Many studies agree on a large increase of plasma b-END during labor and at parturition, although they do not indicate whether the peptide has pituitary or placental origin. Maternal plasma levels of ENK are not significantly different from those of nonpregnant women and do not change throughout pregnancy, supporting a local role of the peptide. On the contrary, maternal plasma DYN levels in the third trimester and at delivery are higher than in nonpregnant women and high levels are also detectable in amniotic fluid and in umbilical vein plasma (Reference Ahmed, Cemerikic and Agbas73).
1.8.5 Neurosteroids
The placenta is a source of several neurosteroids comprising progesterone itself, its derivatives 5a-pregnane-3a-ol-20- one (allopregnanolone) and 5a-dihydroprogesterone, and its precursor pregnenolone sulfate (Reference Le Goascogne, Eychenne and Tonon74). Apart from progesterone, the role of placental neurosteroids in the physiology of pregnancy is largely unknown. These hormones may contribute to the neurochemical and behavioral changes of pregnancy and puerperium because they interfere with GABAergic circuits and have anxiolytic effects (Reference Dombroski, Casey and MacDonald75).
The levels of allopregnanolone in maternal serum increase progressively during gestation and, in contrast to progesterone, are augmented in hypertensive complications of pregnancy (Reference Luisi, Petraglia and Benedetto76). In PE, there is an increased activity of tyrosine hydroxylase in placental tissue, and this is likely to contribute the higher levels of catecholamines in the maternal circulation (Reference Manyonda, Slater and Fenske77). It is also a neuroactive hormone and may contribute to the psychological adaptation associated with pregnancy and puerperium. In fact, serum allopregnanolone levels were detectable postpartum and were significantly decreased in women with maternity “blues” (Reference Nappi, Petraglia and Luisi78).

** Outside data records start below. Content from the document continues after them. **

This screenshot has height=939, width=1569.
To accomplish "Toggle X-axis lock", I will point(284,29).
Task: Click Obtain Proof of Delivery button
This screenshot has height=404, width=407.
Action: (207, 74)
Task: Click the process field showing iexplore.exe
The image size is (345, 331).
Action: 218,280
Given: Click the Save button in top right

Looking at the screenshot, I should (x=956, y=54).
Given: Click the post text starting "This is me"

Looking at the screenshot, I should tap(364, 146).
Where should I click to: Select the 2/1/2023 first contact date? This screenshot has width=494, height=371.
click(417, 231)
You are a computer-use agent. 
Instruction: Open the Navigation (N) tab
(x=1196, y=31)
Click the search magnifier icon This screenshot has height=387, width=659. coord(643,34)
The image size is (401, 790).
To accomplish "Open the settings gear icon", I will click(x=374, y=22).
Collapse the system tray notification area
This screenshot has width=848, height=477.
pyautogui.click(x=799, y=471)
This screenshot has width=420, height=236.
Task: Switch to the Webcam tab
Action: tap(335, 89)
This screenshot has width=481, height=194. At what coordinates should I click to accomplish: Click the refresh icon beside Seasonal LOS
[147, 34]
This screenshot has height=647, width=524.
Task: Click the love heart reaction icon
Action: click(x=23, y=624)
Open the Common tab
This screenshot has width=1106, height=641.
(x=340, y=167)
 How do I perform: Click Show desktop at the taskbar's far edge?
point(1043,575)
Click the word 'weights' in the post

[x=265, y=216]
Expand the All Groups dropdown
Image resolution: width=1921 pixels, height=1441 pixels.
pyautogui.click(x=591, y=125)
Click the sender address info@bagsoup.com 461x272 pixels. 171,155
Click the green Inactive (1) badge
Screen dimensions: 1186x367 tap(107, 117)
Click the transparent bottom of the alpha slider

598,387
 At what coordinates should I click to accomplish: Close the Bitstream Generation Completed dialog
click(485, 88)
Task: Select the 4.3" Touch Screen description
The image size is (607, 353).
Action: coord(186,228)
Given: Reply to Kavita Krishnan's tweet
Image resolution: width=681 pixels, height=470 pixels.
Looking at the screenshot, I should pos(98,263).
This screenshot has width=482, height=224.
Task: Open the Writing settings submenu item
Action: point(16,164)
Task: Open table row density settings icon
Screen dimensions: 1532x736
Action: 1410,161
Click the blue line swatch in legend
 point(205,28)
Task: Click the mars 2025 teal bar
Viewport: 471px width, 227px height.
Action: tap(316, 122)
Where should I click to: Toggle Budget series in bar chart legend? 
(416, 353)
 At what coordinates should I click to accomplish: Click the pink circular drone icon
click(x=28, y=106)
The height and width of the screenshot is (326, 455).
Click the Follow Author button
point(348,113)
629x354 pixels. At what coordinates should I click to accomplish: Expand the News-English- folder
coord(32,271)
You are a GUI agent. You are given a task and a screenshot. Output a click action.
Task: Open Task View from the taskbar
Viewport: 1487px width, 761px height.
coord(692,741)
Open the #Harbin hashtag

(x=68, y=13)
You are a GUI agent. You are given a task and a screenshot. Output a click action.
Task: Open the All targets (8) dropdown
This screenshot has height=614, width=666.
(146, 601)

A recent study showed that in healthy pregnant women, maternal serum allopregnanolone and progesterone levels significantly increased throughout gestation. No major changes were found at delivery, with the exception of a significant decrease of maternal and cord serum allopregnanolone levels during emergency cesarean section (Reference Luisi, Petraglia and Benedetto76). This suggests the critical role of these steroids in maternal brain adaptation during pregnancy and perhaps in the development of the fetal brain. It has been suggested that allopregnanolone is brain protective during PTB or FGR, reducing the impact of hypoxia (Reference Pluchino, Ansaldi and Genazzani79).
1.9 Conclusions
The neuroendocrine system in pregnancy involves highly complex maternal, fetal, and placental mechanisms, which are critical for the maintenance of pregnancy, the timing of parturition, fetal growth, and protection from adverse fetal programming. The brain and placenta are both central organs in the responses to stress, and the maternal, fetal, and placental hypothalamus–pituitary–adrenal (HPA) axes play a significant role in controlling some of the adaptive mechanisms during pregnancy. Indeed, the placenta, may be considered as a neuroendocrine organ rich in neurohormones, neuropeptides, and neurosteroids. Stress-related hormones, such as CRH, urocortins, oxytocin, and prolactin, are key placental neuroendocrine factors mediating both endocrine (metabolism, immune function, cardiovascular changes) and paracrine (uterine contractility, local hormone production) mechanisms involved in term and pre-term birth. Aberrations in neurohormones secretion, as an adaptive response of the feto-placental unit to adverse environmental conditions, may contribute to the development of gestational disorders, such as hypertensive disorders of pregnancy, intrauterine growth restriction, and gestational diabetes.